For each legal topic, ash-Shawkani presents all the relevant hadiths with their chains, then discusses the positions of the major schools and the evidence each adduces. His critical analysis evaluates these positions on their merits, accepting those well-grounded in strong hadiths and rejecting or questioning those that rest on weak evidence or complex analogical reasoning that he found unconvincing.
Ash-Shawkani's engagement with hadith criticism is sophisticated and draws on the full range of rijal and hadith methodology. He assesses chains with precision, citing the relevant biographical sources, and provides overall grades for hadiths that align with the established critical tradition while sometimes departing from conventional assessments when he found the evidence warranted.
His jurisprudential analysis is comparative in a way that goes beyond the other major hadith commentaries of his era. Rather than presenting one school's position primarily and noting others briefly, ash-Shawkani devotes genuine attention to the strongest arguments across schools, engaging with the internal logic of Hanafi, Maliki, Shafi'i, and Hanbali positions before defending what he considers the most strongly evidenced conclusion.

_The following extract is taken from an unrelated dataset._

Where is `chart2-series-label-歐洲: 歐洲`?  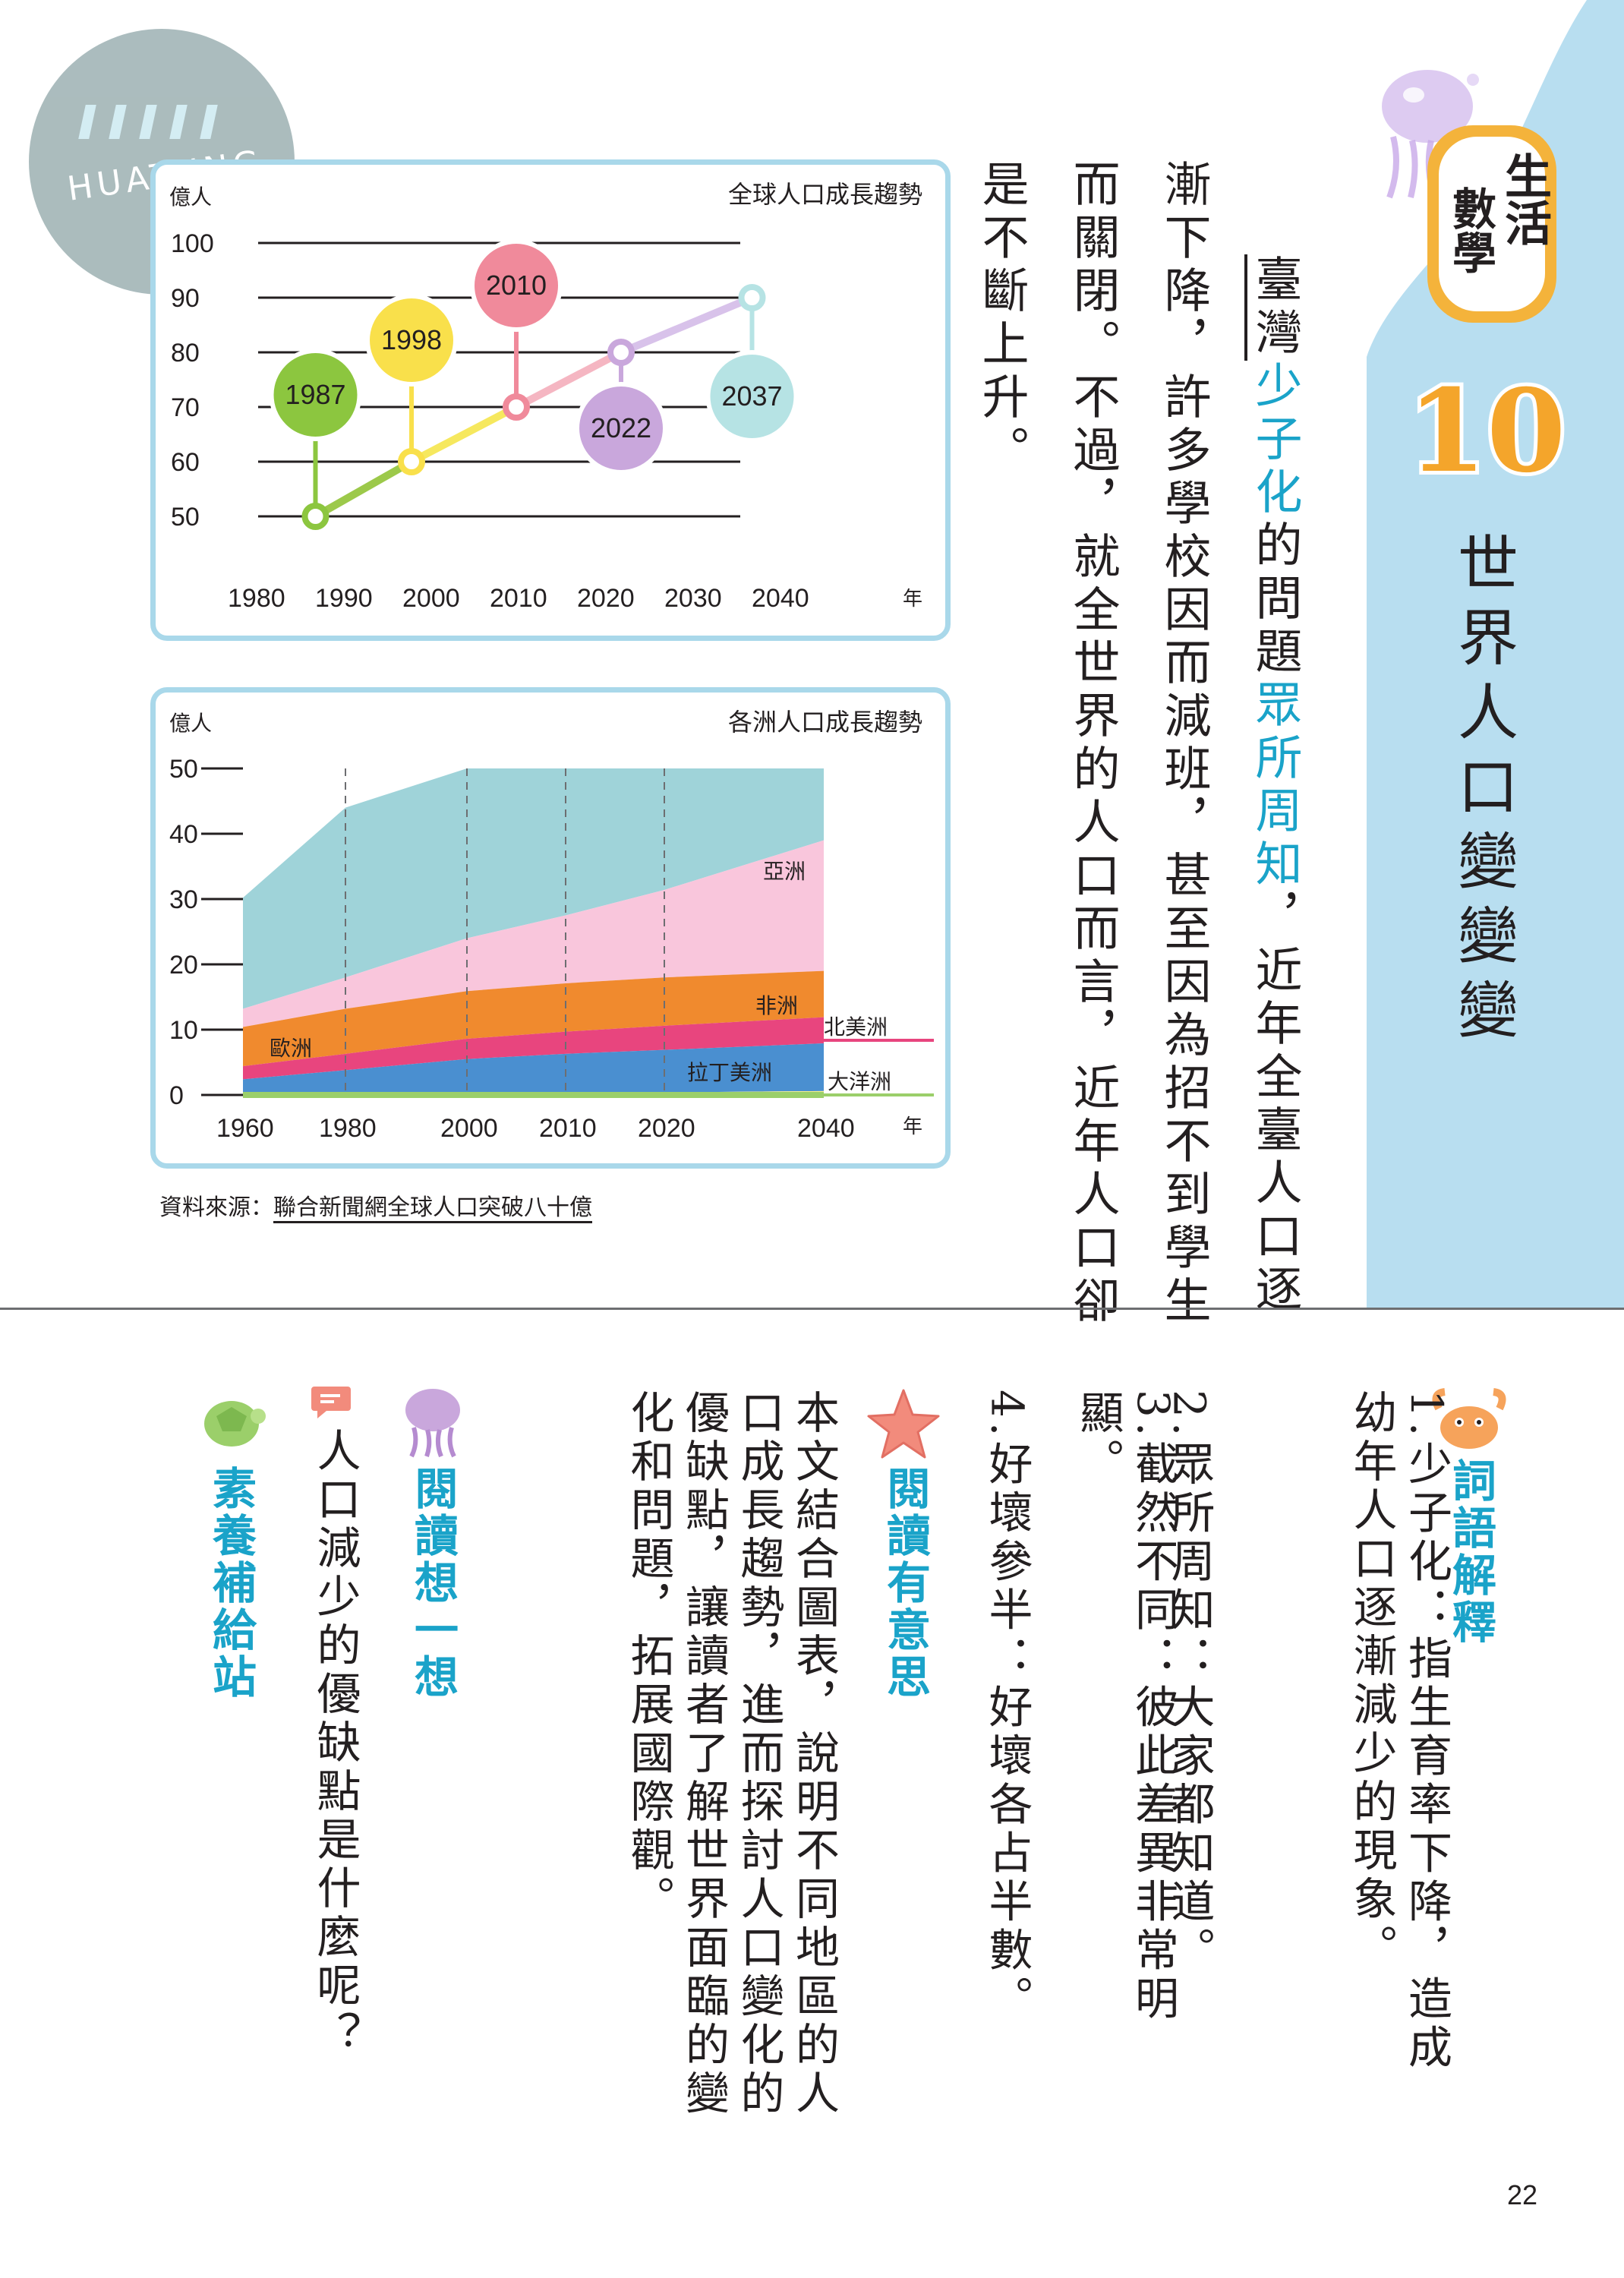 chart2-series-label-歐洲: 歐洲 is located at coordinates (291, 1048).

Ash-Shawkani was also willing to reach conclusions not held by any of the four established schools when he found the hadith evidence pointed in a different direction. This independence — unusual even among scholars who criticized taqlid — made his commentary both influential and controversial. Scholars who shared his methodology found in Nayl al-Awtar a model for independent, text-based legal reasoning; those committed to school loyalty found his departures from established positions presumptuous.